# [Work request]
Below are entries; copy exactly the lines from the one with "Click the verified badge next to Brunet" through the one with "Task: Click the RSI 30 level label", both included, and leave out the rest.

[Start of section]

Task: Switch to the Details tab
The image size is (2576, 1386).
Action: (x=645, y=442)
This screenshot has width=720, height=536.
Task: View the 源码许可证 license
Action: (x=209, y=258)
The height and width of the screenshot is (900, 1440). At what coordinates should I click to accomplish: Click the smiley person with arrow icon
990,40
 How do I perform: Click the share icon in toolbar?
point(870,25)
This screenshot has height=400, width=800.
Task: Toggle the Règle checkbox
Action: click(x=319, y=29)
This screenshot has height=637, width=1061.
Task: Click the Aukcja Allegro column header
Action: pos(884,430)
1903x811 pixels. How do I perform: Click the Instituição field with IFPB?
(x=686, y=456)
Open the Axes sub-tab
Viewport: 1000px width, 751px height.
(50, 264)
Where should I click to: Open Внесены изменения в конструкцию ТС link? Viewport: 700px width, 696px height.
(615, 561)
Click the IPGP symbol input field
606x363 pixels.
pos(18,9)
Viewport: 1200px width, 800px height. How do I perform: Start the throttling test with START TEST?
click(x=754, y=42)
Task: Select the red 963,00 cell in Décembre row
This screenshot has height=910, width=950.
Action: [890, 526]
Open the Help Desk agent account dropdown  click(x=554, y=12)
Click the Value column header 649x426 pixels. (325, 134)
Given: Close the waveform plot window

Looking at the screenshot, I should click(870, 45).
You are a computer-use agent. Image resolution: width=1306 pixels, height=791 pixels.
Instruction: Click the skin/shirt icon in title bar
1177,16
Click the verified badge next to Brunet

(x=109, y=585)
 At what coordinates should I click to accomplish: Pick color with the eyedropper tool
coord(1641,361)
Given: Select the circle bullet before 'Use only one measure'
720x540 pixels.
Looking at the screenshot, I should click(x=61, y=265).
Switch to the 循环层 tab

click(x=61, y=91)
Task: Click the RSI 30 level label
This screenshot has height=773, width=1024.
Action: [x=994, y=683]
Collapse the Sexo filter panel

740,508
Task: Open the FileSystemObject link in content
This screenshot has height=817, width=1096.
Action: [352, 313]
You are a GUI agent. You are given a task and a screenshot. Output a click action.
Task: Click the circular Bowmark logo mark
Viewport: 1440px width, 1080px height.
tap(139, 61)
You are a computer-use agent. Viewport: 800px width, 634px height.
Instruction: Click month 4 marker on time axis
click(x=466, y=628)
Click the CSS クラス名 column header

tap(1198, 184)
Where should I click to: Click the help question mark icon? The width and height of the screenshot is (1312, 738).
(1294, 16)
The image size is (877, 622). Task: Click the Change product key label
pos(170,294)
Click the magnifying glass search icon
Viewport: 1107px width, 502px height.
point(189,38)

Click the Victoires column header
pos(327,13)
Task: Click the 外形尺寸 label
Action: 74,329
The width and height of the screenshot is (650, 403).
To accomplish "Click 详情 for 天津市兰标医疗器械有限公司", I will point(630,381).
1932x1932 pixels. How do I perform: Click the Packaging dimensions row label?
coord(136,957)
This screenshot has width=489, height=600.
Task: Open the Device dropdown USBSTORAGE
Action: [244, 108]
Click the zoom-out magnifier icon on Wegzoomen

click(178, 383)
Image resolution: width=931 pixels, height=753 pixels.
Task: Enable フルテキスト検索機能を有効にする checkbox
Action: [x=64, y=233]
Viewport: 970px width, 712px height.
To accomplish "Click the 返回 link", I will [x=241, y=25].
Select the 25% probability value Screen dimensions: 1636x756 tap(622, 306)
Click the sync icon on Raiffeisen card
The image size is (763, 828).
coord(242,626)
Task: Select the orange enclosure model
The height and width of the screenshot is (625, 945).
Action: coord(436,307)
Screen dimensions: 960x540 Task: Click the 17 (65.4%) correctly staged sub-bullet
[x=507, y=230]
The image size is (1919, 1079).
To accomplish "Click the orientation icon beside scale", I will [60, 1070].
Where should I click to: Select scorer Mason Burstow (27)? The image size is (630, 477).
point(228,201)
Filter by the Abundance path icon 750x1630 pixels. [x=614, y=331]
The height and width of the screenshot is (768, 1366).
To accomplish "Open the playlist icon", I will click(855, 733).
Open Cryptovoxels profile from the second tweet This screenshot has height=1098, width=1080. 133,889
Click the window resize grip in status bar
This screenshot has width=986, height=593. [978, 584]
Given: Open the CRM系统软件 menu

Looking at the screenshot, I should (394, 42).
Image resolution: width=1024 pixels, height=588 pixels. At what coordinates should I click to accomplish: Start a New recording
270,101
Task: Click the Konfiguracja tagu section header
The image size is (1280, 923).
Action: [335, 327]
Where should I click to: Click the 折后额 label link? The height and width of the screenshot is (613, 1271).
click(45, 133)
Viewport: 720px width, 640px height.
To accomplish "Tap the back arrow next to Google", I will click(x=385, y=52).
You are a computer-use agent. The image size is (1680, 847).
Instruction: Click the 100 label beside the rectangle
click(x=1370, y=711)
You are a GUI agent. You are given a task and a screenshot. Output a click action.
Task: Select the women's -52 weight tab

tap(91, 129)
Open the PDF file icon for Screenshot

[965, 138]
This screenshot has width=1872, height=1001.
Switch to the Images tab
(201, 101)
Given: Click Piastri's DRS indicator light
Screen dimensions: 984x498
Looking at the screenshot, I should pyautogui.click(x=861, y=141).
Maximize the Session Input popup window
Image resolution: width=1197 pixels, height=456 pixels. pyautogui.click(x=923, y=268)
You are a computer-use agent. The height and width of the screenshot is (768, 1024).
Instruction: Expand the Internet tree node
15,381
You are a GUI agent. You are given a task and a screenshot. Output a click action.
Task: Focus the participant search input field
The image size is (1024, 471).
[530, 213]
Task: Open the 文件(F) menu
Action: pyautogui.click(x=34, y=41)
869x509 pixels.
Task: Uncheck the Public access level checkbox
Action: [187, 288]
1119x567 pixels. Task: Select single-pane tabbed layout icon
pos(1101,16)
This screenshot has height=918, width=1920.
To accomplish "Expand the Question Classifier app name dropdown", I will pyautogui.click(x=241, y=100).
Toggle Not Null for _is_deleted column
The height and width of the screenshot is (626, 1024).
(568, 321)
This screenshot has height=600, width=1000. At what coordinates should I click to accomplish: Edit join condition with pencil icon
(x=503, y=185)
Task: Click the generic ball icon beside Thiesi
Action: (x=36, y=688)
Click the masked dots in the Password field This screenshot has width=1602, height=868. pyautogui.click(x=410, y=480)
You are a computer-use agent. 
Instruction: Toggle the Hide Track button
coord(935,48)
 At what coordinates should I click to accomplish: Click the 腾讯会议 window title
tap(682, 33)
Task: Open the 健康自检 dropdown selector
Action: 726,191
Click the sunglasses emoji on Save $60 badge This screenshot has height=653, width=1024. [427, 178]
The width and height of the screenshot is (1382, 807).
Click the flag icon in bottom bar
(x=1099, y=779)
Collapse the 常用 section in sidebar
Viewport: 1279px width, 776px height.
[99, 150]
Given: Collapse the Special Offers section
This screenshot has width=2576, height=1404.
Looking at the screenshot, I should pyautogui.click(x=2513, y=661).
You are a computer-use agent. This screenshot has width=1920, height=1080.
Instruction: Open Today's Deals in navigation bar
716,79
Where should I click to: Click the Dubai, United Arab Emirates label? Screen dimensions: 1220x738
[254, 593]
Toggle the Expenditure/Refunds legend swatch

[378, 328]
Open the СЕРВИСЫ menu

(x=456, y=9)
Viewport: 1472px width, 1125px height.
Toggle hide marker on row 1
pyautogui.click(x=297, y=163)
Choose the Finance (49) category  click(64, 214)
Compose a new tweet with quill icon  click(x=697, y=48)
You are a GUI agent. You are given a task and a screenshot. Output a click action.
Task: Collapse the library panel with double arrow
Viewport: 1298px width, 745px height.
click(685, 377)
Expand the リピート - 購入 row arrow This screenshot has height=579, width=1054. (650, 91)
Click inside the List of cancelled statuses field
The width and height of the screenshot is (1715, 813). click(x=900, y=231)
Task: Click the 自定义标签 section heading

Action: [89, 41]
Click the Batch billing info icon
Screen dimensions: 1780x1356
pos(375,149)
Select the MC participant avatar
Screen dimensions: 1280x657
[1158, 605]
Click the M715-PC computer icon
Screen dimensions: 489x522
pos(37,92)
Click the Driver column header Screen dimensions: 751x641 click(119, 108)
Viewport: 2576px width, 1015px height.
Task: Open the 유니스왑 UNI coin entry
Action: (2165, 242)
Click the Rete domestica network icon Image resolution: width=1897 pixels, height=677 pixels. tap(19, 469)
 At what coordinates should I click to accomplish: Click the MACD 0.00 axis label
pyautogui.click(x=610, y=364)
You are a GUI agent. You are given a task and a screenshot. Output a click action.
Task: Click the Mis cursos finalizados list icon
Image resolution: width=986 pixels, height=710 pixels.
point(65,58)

[End of section]

# [Written answer]
Click the verified badge next to Brunet

(x=109, y=585)
 At what coordinates should I click to accomplish: Pick color with the eyedropper tool
coord(1641,361)
Given: Select the circle bullet before 'Use only one measure'
720x540 pixels.
Looking at the screenshot, I should click(x=61, y=265).
Switch to the 循环层 tab

click(x=61, y=91)
Task: Click the RSI 30 level label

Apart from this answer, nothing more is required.